» **Document segment**:
-- start --
Recognising overfitting in tabular models with a continuous dependent variable

Hi all,

As part of a university project, I have been attempting to quantify and measure overfitting in models trained using different parameter values. One issue I have ran into when beginning to work with tabular models is in how to determine whether a model is overfitting and on which epoch this occurs. Previously for vision problems I had compared the accuracies between epochs, however my dependent variable is a continuous value and I’m aware that the accuracy metric does not work in this instance. The only answers I have currently found have been to compare the accuracy of the training set and the test set to determine overfitting.
I have been considering comparing the mean absolute error between epochs or comparing the MAE between the training results and test results but I’m unsure if this is the correct approach to take.
Any help with the matter would be greatly appreciated!

First as you mentioned, try to monitor the graphs of train and valid/test loss to see the cases for overfitting. In most of the cases this would be sufficient to come to a conclusion.
-- end --
» **Task directions**: Write the next part of the forum thread on spotting overfitting in tabular models, starting right after its last sentence. The material placed after this point plays no part in the exercise.

» **Data section**:
-- start --
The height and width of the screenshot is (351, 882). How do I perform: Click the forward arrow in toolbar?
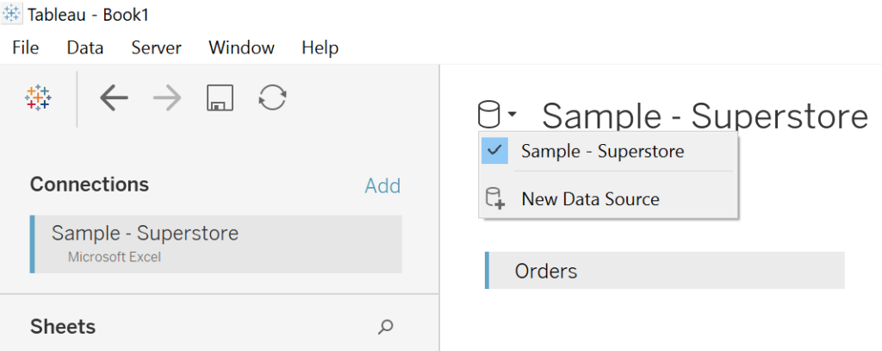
-- end --
» **Final result**:
Second, you can try to work with R2 value. As r-squared value intuitively gives you the amount of variance explained, if your model starts to overfit then R2 value would decrease and can give you some idea on overfitting.

Wouldn’t comparing the training and validation loss only indicate whether the model was underfitting or not?

I would have thought that surely if the model was beginning to overfit, the R2 value would be very high because the regression line matches the trends of the variables too closely for the data it is trained from.

No. I would recommend Leslie Smith’s report for visualizations on this. But the idea is if val decreases and then increases, it kind of shows overfitting. Details in the report.

4 Likes

Ah, I found the paper and gave it a read, I see your point now. Thank you so much for your help, that’s given me a good number of ideas and will be a fantastic resource for my dissertation write up!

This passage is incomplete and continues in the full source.